What to do:
Render the stretch of items from the line containing "You are a computer-use" through the line containing "The height and" as a Markdown table with the columns Row and Text, skipping blank lines. Leave the pictures out of the table.

Provided data:

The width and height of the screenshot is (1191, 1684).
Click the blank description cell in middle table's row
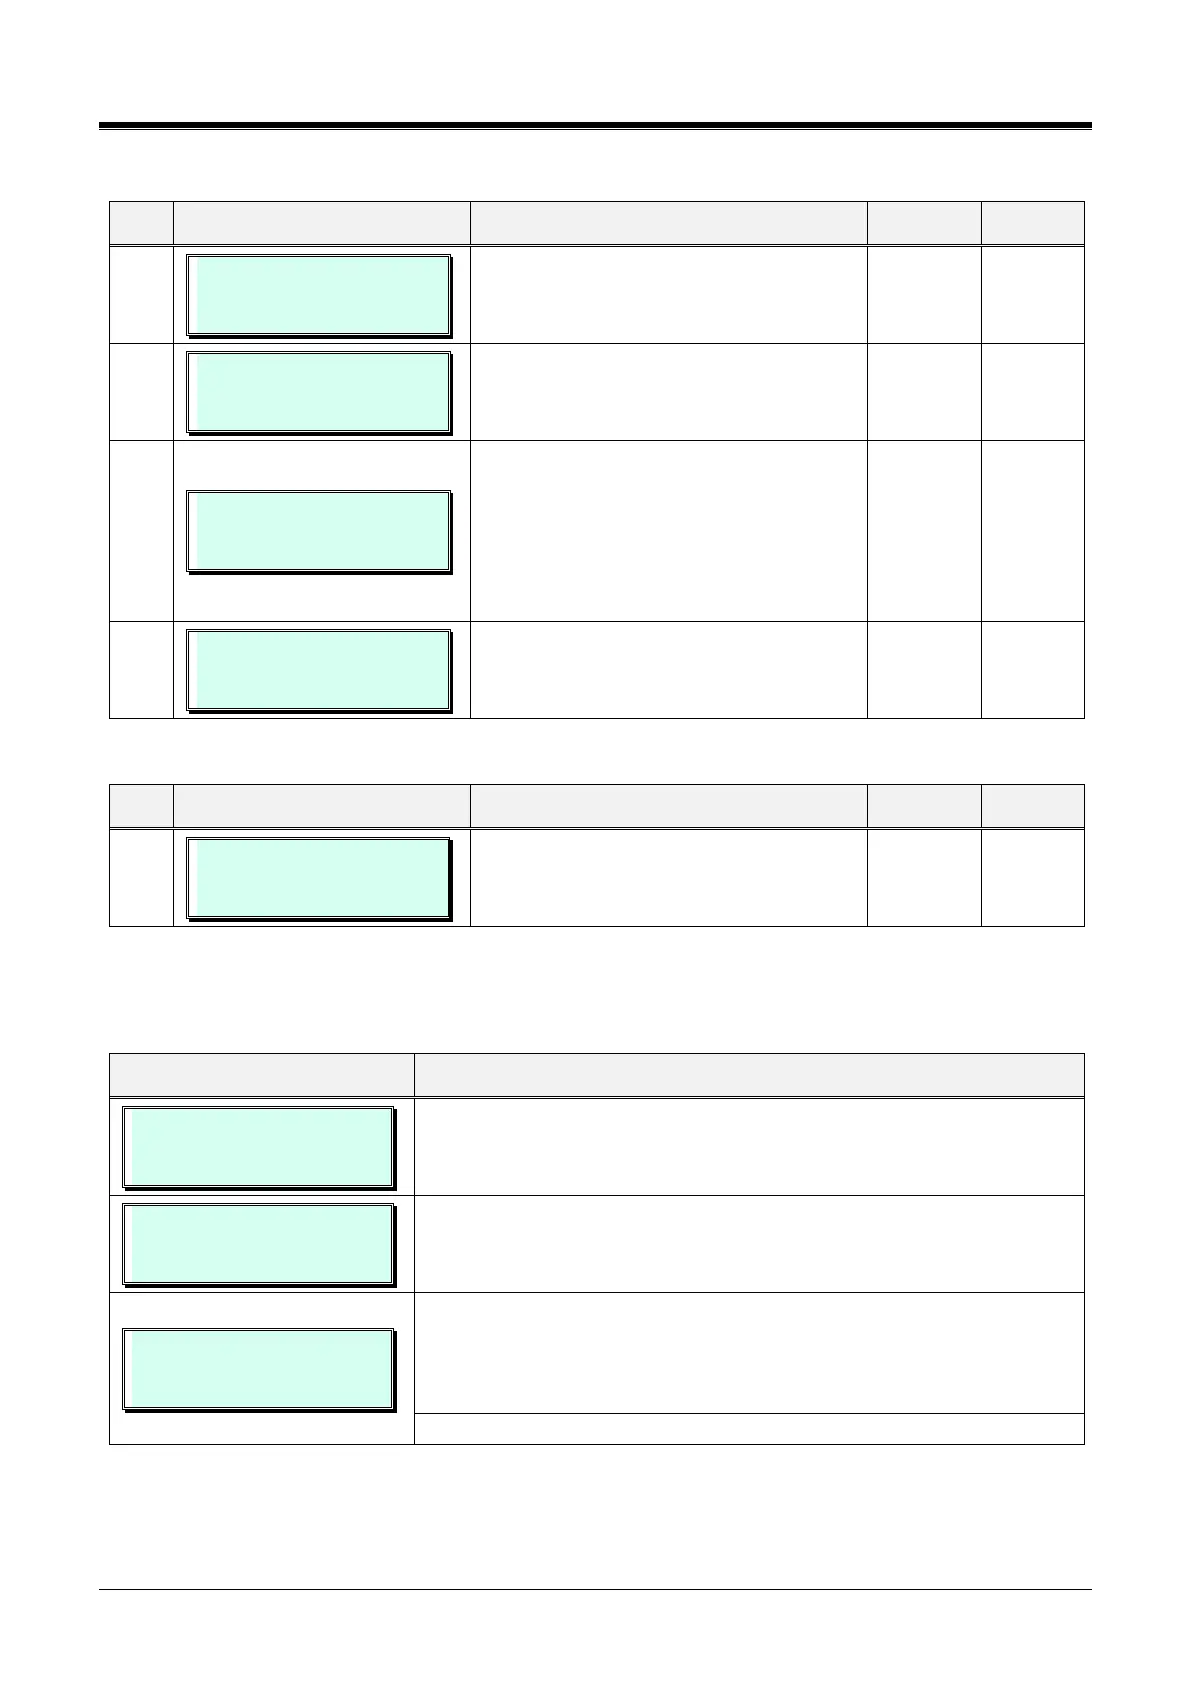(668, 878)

* * *

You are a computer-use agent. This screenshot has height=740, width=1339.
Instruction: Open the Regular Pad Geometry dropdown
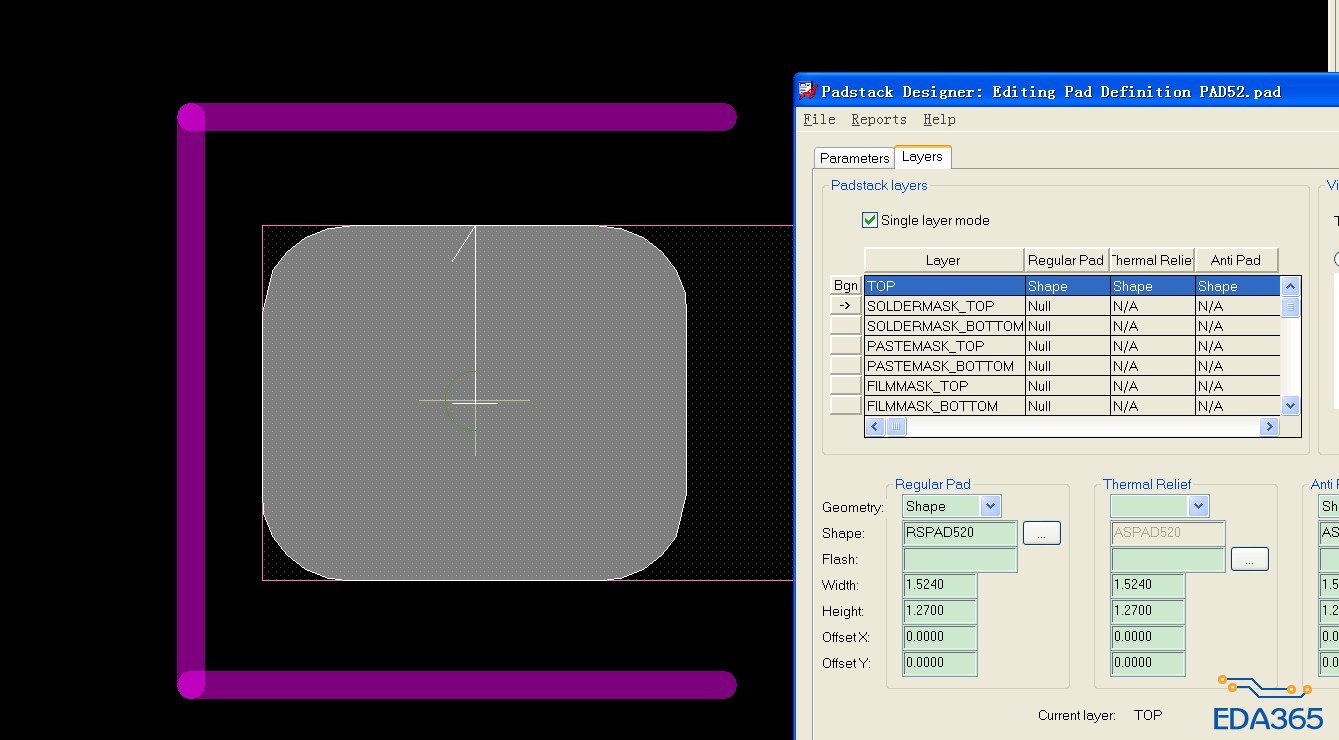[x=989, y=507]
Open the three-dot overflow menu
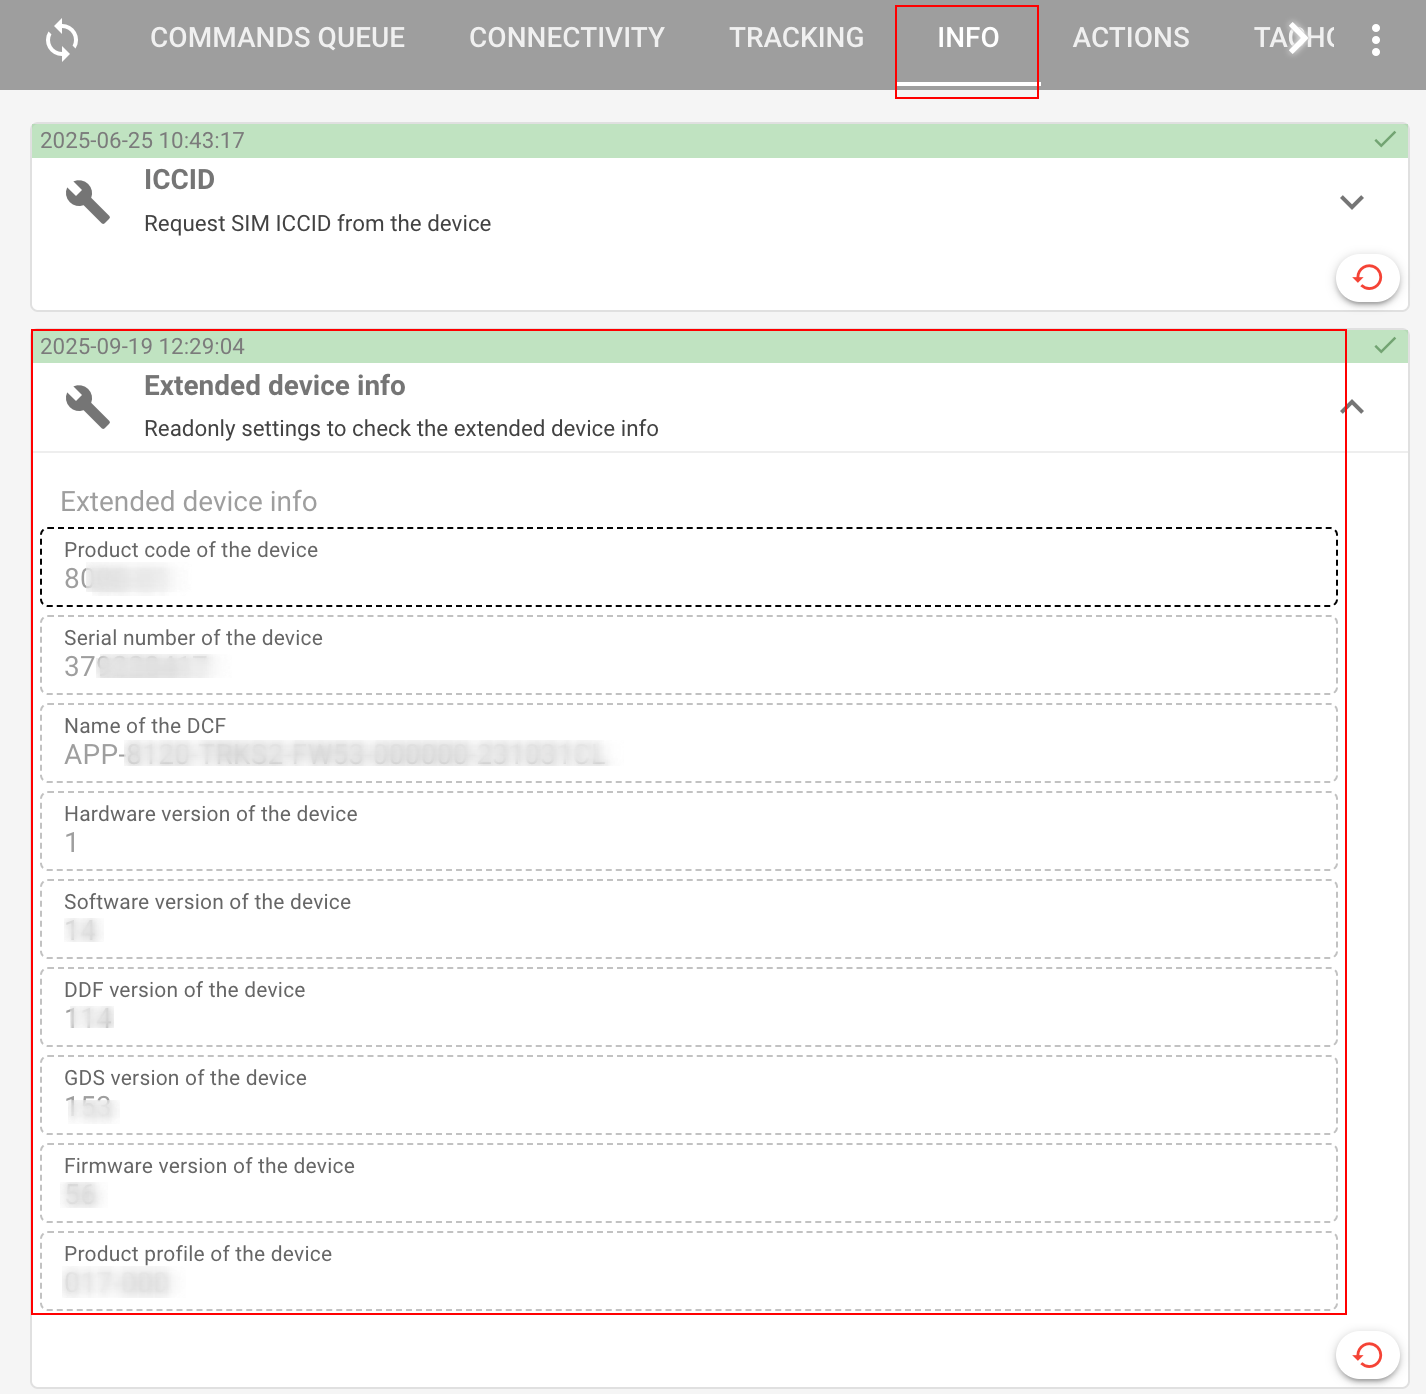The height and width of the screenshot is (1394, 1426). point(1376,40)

Finished exercise:
| Row | Text |
|---|---|
| 1 | You are a computer-use agent. This screenshot has height=740, width=1339. |
| 2 | Instruction: Open the Regular Pad Geometry dropdown |
| 3 | [x=989, y=507] |
| 4 | Open the three-dot overflow menu |
| 5 | The height and width of the screenshot is (1394, 1426). point(1376,40) |